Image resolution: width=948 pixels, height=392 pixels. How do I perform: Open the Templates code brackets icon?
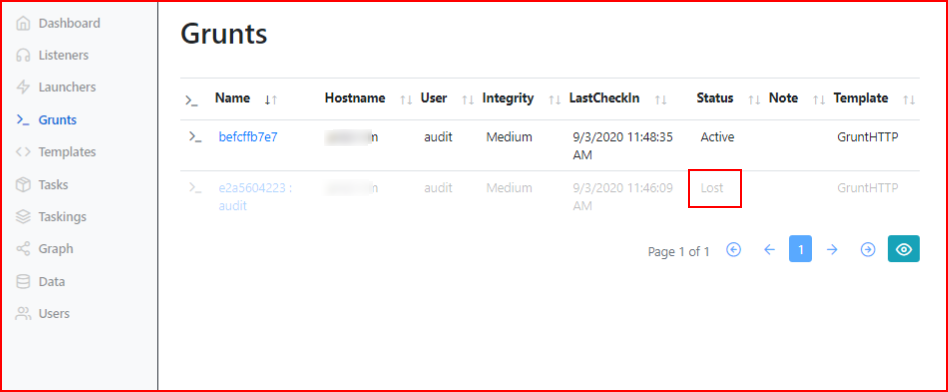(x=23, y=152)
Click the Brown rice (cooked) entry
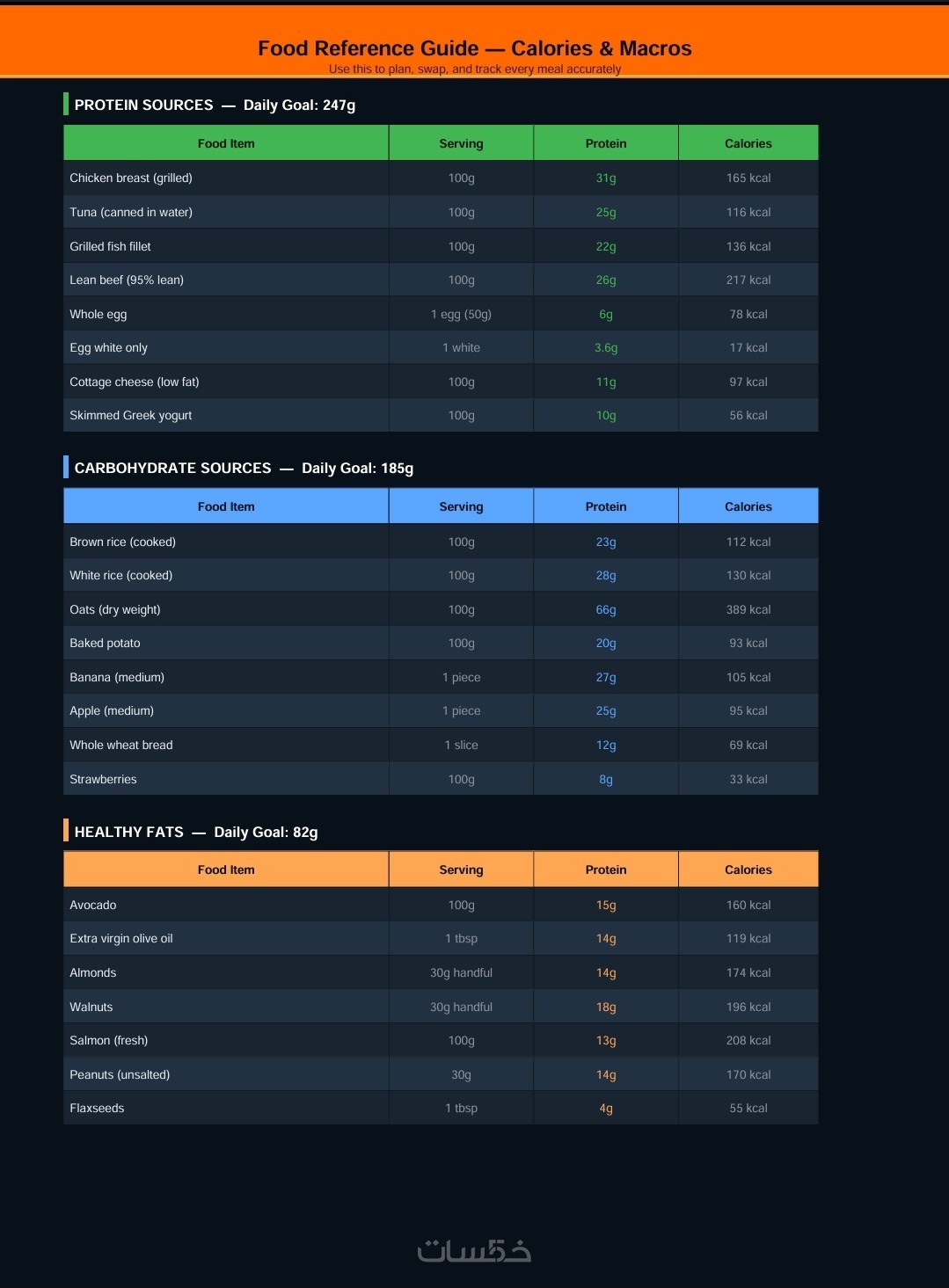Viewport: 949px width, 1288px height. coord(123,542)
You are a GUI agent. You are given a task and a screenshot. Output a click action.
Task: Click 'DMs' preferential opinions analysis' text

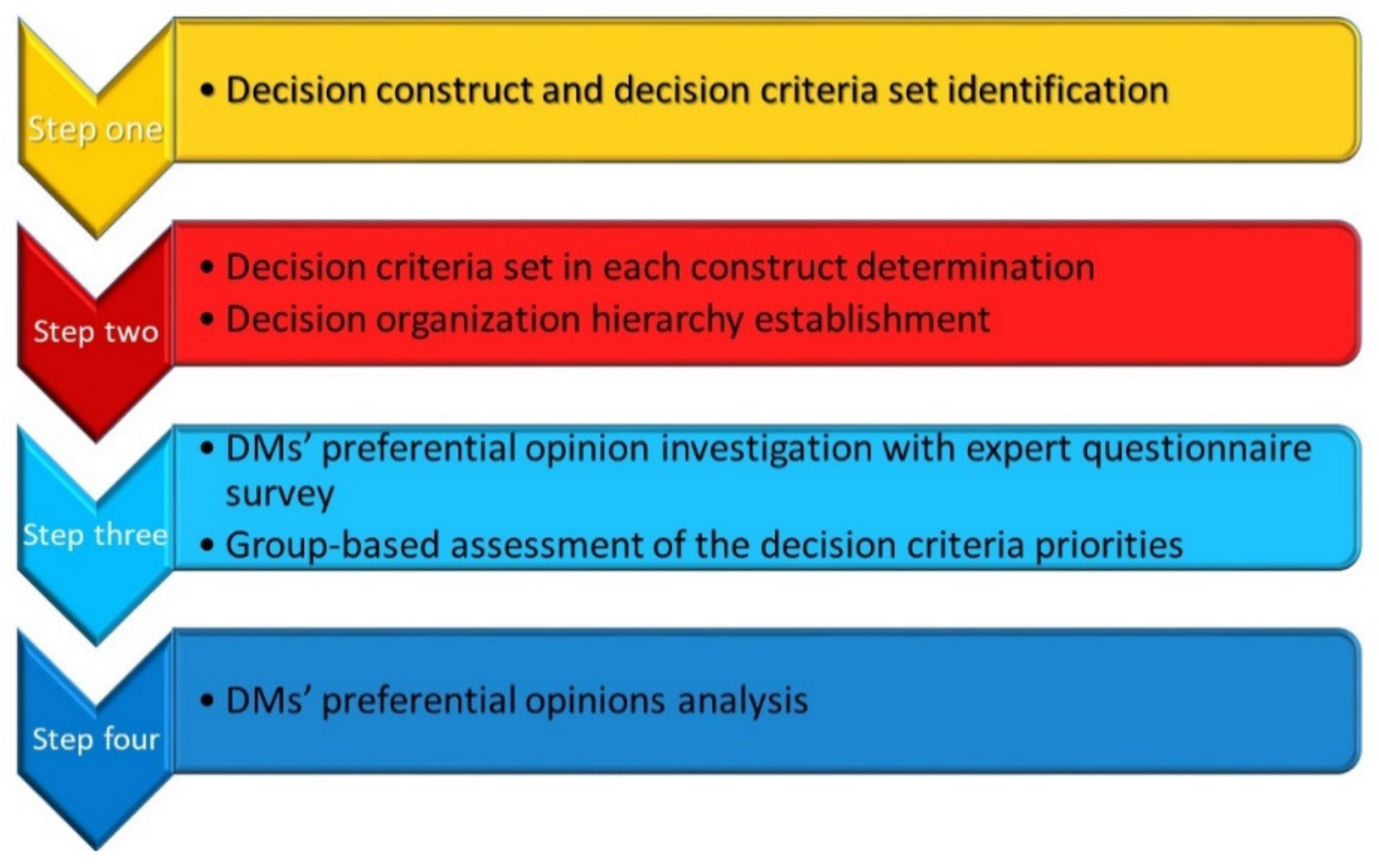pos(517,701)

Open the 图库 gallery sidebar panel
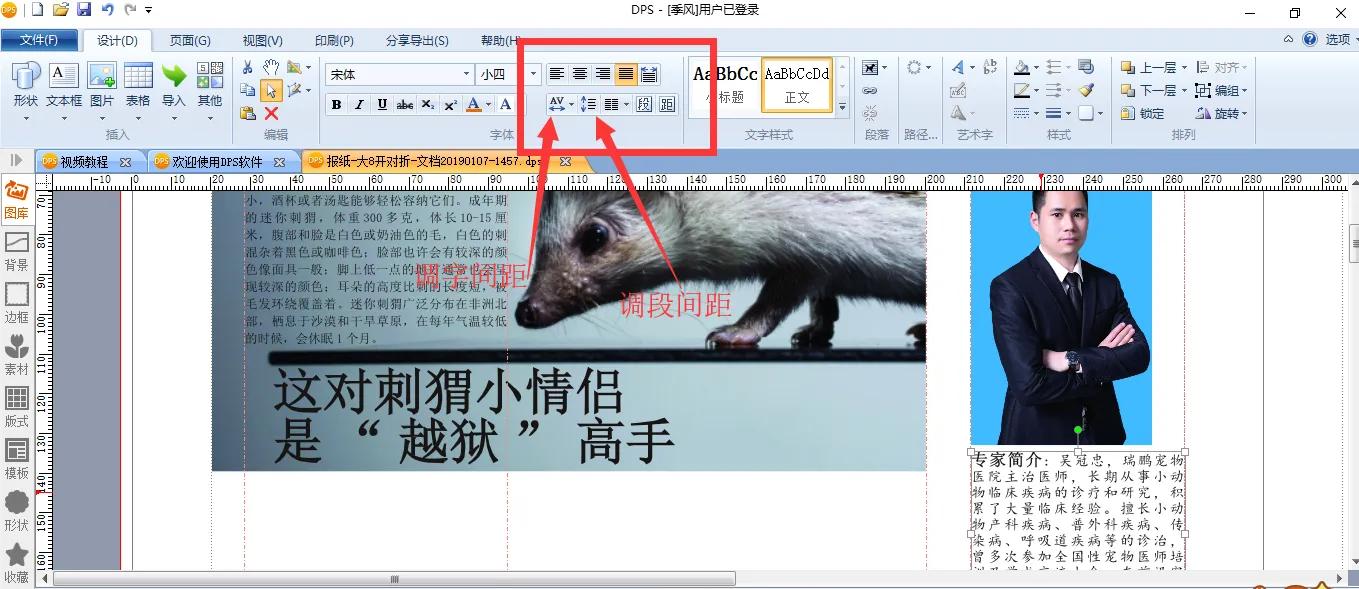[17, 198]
==*==
Excluding pictures, copy exactly the lines from the line containing "You are a GUI" through the last line of the data, inclusive.

▸ Result of this exercise
You are a GUI agent. You are given a task and a screenshot. Output a click action.
Task: Click 'DMs' preferential opinions analysis' text

pos(517,701)

Open the 图库 gallery sidebar panel
[17, 198]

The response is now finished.